> _ABOUT THIS TASK_
Transcribe the lines of the records starting with the one that has "This screenshot has width=1023, height=537." in it and ending with the last, and transcribe nothing else.

○ ○ ○ ○ ○

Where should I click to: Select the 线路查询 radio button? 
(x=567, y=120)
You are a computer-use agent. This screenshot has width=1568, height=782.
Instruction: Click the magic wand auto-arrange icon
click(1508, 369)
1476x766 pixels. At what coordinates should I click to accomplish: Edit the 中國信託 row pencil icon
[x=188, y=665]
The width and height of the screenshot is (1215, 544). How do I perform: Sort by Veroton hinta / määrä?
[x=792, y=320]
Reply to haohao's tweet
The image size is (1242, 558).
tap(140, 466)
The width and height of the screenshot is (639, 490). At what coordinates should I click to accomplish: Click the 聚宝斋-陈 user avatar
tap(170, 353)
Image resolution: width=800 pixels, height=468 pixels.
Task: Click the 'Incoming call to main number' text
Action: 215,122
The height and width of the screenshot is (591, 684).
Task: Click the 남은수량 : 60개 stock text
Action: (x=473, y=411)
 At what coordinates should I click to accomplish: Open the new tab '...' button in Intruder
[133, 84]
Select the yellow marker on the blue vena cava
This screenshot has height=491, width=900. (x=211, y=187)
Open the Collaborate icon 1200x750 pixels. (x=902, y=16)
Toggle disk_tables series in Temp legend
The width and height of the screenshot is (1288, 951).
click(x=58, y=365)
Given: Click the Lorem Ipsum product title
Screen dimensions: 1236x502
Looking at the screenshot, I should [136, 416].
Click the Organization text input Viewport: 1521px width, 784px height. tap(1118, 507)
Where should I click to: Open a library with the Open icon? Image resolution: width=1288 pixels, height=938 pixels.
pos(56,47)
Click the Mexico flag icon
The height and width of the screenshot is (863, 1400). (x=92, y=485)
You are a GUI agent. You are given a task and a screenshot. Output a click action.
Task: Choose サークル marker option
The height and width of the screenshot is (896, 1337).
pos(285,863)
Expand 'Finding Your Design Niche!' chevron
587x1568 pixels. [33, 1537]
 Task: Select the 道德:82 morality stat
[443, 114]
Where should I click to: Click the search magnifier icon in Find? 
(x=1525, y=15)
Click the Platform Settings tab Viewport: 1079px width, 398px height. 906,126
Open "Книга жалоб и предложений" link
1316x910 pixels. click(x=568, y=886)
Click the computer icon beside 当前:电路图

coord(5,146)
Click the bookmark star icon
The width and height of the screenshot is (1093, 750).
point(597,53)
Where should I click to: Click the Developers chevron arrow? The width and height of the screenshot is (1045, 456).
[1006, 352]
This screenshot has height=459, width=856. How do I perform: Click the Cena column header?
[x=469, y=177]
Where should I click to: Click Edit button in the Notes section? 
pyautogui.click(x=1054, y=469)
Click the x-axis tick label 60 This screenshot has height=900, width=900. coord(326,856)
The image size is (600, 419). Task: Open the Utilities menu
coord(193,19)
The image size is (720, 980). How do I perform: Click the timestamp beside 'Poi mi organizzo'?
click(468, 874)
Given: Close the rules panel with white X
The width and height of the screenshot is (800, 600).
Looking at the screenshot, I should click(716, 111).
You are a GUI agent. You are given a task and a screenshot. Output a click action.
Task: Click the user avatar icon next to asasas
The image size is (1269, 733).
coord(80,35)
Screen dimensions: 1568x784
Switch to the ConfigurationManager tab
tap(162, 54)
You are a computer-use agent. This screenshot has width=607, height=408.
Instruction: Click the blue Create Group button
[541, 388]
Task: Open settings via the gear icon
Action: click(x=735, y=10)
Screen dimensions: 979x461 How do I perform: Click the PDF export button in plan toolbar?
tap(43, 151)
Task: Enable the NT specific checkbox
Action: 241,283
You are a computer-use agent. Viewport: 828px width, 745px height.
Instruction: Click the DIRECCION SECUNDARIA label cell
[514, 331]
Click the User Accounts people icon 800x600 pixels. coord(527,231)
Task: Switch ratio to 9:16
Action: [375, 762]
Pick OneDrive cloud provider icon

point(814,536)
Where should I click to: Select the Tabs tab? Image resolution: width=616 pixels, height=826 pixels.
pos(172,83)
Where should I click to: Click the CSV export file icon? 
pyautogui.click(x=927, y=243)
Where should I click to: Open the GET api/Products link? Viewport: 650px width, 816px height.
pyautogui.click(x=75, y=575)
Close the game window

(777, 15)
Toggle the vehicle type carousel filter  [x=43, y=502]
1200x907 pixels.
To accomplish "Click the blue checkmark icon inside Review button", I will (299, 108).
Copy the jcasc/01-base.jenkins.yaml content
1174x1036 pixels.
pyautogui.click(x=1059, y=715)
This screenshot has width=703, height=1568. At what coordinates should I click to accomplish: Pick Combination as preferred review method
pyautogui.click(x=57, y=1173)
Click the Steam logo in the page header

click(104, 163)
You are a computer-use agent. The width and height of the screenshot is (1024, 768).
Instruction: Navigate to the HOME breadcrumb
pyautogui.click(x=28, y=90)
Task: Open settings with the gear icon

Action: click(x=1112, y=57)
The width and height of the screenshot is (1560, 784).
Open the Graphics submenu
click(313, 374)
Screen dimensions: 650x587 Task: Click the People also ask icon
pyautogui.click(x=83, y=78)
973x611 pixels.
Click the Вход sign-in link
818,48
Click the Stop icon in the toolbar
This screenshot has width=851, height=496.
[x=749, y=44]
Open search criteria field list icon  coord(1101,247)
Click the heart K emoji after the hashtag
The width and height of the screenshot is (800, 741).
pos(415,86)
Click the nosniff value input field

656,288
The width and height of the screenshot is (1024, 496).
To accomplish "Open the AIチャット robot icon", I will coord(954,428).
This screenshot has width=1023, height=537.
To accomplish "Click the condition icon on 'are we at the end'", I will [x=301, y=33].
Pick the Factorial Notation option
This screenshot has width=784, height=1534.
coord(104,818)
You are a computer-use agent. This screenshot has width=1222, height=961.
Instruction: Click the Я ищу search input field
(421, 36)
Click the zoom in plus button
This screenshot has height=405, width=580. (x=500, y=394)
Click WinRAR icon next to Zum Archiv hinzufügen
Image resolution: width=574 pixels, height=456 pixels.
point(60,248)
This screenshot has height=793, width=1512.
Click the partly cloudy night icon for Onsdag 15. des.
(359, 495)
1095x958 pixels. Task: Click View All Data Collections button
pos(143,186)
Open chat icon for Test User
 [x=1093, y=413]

○ ○ ○ ○ ○

> _RESULT OF THE TASK_
This screenshot has width=1023, height=537.
To accomplish "Click the condition icon on 'are we at the end'", I will [x=301, y=33].
Pick the Factorial Notation option
This screenshot has width=784, height=1534.
coord(104,818)
You are a computer-use agent. This screenshot has width=1222, height=961.
Instruction: Click the Я ищу search input field
(421, 36)
Click the zoom in plus button
This screenshot has height=405, width=580. (x=500, y=394)
Click WinRAR icon next to Zum Archiv hinzufügen
Image resolution: width=574 pixels, height=456 pixels.
point(60,248)
This screenshot has height=793, width=1512.
Click the partly cloudy night icon for Onsdag 15. des.
(359, 495)
1095x958 pixels. Task: Click View All Data Collections button
pos(143,186)
Open chat icon for Test User
 [x=1093, y=413]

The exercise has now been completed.